It is hard to overstate the importance to Israel of its 1979 peace accord with Egypt, which has given it stability on its southern flanks and has helped successive Israeli leaders maintain the status quo in the unresolved Palestinian conflict.

A future Egyptian government is unlikely to tear up the historic Camp David peace treaty, because such a move could deprive it of crucial U.S aid. However, most analysts foresee a more testy and uncomfortable ties in the years ahead.

“This has left us dangerously isolated. Egypt was our only strategic partner in the region,” said Alon Liel, a former director-general of Israeli Foreign Ministry.

“In the future, Egypt will have different relations with Israel. More hostile and more unpredictable,” he added.

Mr. Mubarak ruled Egypt for three decades, dealing with eight different Israeli prime ministers during that period and providing them a vital anchor of certainty as they continued to strike out against numerous enemies across the Arab world.

Egypt is the only Arab state to still have an ambassador in Israel and has played an important role in helping contain the Islamist group Hamas, which governs Gaza and has close links to the Muslim Brotherhood— a potential winner in Egypt’s turmoil.

Hamas has already urged Cairo to relax its strict border controls with Gaza that Israel says are vital to prevent the flow of arms into the coastal enclave.

A new leadership in Cairo is bound to take time to settle in and it is impossible to predict at this stage who will hold the real power, but it seems very unlikely that whoever takes charge will continue with Mubarak’s benign policy towards Israel.

Many Jewish leaders fear that Egypt will follow the path of Iran, which created an Islamic republic after the overthrow of the Shah and has threatened to wipe Israel off the map.

“Egypt is not a similar earthquake to Tunisia, but rather what happened in Iran,” said Major General Aharon Ze’evi Farkash, a former director of military intelligence. “However, I think it will all take time, and we will be able to prepare.”

If such a scenario plays out, it would jeopardise Israel’s remarkable, recent economic expansion, which has given it per capita GDP of some US$30,000 a year against just US$6,200 in Egypt.

Israel imports 40% of its gas from Egypt and Islamist militants have already taken advantage of the political chaos this month to blow up desert pipelines, disrupting supplies.

The peace treaty has allowed Israel to keep a minimal presence on its 250-km (160 miles) border with Egypt, freeing up forces for the more troubled northern and eastern flanks, but the military is likely to want to review that.

That could have implications for defence spending, which has fallen to around 7% of gross domestic product today from some 25 percent before the peace accords.

Israel is unlikely to make any hasty budget changes, for fear of sending hostile signals, and Israeli Prime Minister Benjamin Netanyahu will almost certainly pursue a low-profile approach to avoid fanning extremist flames.
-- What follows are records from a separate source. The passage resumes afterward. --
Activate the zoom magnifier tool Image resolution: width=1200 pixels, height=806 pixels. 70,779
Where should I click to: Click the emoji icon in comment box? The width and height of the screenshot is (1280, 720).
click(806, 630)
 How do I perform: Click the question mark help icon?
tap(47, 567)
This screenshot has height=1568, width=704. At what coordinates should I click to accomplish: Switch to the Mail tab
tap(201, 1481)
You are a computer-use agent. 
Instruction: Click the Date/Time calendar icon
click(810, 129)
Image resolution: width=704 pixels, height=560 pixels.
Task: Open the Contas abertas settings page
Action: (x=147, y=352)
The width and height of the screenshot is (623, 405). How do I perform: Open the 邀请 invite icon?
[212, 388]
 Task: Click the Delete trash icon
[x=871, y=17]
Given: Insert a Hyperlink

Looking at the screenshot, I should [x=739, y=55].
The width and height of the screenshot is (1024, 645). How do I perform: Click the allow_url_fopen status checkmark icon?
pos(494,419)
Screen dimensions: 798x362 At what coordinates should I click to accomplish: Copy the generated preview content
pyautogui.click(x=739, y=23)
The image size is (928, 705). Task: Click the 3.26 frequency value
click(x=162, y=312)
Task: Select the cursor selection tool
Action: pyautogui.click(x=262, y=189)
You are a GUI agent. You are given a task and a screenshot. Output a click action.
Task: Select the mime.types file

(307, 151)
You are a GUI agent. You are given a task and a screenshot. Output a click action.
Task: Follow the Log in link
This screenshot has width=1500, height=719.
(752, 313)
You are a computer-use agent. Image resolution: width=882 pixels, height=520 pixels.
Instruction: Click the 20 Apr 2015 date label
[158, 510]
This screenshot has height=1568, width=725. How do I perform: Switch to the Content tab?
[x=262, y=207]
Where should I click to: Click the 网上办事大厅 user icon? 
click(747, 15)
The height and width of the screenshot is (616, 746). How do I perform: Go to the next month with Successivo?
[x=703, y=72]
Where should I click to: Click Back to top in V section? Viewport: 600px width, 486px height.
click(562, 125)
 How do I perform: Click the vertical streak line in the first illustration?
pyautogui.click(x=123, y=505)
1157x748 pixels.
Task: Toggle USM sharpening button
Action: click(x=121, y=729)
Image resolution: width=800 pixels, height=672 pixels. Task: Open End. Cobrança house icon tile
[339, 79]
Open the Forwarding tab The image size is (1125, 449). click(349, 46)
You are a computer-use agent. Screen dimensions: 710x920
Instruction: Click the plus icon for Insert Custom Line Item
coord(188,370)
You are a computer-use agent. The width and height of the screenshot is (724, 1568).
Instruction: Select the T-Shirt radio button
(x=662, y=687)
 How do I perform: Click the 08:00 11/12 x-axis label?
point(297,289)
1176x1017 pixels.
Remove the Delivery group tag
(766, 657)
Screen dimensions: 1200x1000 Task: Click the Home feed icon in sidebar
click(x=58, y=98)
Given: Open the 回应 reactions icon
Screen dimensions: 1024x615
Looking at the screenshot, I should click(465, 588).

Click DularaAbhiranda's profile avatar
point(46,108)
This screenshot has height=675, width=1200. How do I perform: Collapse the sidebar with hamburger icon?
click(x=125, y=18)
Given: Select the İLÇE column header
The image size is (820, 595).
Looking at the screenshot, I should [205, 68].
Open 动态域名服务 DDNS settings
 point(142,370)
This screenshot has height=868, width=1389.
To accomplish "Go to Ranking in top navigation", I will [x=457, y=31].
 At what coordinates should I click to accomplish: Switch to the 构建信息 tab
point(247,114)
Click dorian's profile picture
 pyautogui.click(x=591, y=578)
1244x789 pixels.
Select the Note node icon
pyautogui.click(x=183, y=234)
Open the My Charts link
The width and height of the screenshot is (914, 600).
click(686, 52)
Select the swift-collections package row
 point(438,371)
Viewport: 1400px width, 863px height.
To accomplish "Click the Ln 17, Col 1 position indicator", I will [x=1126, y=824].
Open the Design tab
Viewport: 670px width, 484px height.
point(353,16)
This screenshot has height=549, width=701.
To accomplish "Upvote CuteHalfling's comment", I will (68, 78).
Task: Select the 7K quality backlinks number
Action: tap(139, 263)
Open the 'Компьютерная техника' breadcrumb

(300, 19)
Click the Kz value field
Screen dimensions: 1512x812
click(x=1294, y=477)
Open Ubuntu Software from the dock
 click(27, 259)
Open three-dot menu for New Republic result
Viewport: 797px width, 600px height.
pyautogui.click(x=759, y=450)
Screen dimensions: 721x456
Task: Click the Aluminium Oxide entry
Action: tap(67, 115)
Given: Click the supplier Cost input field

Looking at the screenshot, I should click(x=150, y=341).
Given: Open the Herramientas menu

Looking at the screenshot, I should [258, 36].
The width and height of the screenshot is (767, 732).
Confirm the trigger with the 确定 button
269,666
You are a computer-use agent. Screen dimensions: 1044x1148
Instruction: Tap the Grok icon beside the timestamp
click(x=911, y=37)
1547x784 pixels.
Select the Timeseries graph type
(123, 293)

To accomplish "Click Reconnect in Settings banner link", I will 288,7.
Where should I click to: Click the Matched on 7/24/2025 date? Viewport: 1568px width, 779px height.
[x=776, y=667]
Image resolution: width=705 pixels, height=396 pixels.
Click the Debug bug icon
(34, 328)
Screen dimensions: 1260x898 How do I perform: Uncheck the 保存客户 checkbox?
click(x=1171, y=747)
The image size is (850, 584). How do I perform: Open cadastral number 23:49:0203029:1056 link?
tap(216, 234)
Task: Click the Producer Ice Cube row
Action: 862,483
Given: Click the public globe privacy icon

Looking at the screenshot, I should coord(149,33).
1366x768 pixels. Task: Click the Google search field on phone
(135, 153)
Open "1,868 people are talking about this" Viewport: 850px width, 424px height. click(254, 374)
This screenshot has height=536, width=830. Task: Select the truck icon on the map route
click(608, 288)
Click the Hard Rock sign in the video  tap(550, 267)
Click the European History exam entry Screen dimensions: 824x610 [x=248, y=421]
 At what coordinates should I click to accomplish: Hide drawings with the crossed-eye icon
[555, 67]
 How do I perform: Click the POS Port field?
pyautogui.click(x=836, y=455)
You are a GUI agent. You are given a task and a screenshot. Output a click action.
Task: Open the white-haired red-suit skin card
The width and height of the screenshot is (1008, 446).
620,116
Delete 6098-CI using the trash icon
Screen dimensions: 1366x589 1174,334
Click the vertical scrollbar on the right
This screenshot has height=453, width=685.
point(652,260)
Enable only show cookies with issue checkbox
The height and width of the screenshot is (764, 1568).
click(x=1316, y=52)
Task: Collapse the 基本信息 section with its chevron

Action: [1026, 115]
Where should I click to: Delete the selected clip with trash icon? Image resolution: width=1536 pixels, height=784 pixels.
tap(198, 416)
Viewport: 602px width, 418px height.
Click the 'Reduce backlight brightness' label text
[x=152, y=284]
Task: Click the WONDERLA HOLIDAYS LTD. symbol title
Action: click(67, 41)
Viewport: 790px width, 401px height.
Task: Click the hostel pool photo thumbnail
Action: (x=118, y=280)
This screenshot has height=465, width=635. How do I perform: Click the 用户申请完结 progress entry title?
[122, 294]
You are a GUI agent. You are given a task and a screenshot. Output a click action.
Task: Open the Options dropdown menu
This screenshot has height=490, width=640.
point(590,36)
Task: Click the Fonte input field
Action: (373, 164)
However, the Egyptian upheaval has already sparked a frantic review of strategic options and fuelled fears that a new Arab order will be more effective in resisting core Israeli policies.

“These include pursuing a farcical peace process, the Gaza closure and other policies ... which public opinion in the Arab world opposes,” said Daniel Levy, a senior research fellow at the New America Foundation and former Israeli peace negotiator.

“This could become the main difference. Arab public opinion now matters,” he said in emailed comments.

Peace talks aimed at ending the Middle East conflict foundered last year and Palestinian leaders say they will not return to negotiations until Israel halts settlement building on land it seized in a 1967 war.

Mr. Mubarak played for many years the role of the honest broker in the peace process— a calming influence that analysts say greatly helped Israel keep a lid on Palestinian passions.

Leading figures on Israel’s dominant political right believe the uncertainty in Egypt makes it impossible for them to offer the sort of concessions needed to secure a peace deal and say in private that the best option is to batten down the hatches.

But some analysts believe the televised Arab revolts might reignite a disaffected Palestinian people and say Israel must re-engage with the moderate leadership in the West Bank.

“If everything is on fire in our neighbourhood, let’s try and extinguish our own fire first with the Palestinians because that might help everything,” Shimon Shamir, a former ambassador to Egypt and respected academic, told a recent conference.

That is easier said than done, but Netanyahu is likely to face mounting pressure to revive meaningful discussions.

“The one thing ... that drives nearly everything in this region, and which has global ramifications if not addressed, is a peace process that shows some promise of near-term promise,” said former U.S. National Security Advisor, Gen. James Jones.

“The status quo is simply not sustainable as extremist ranks will only grow in the absence of real and visible progress,” he told the annual Herzliya Conference this week.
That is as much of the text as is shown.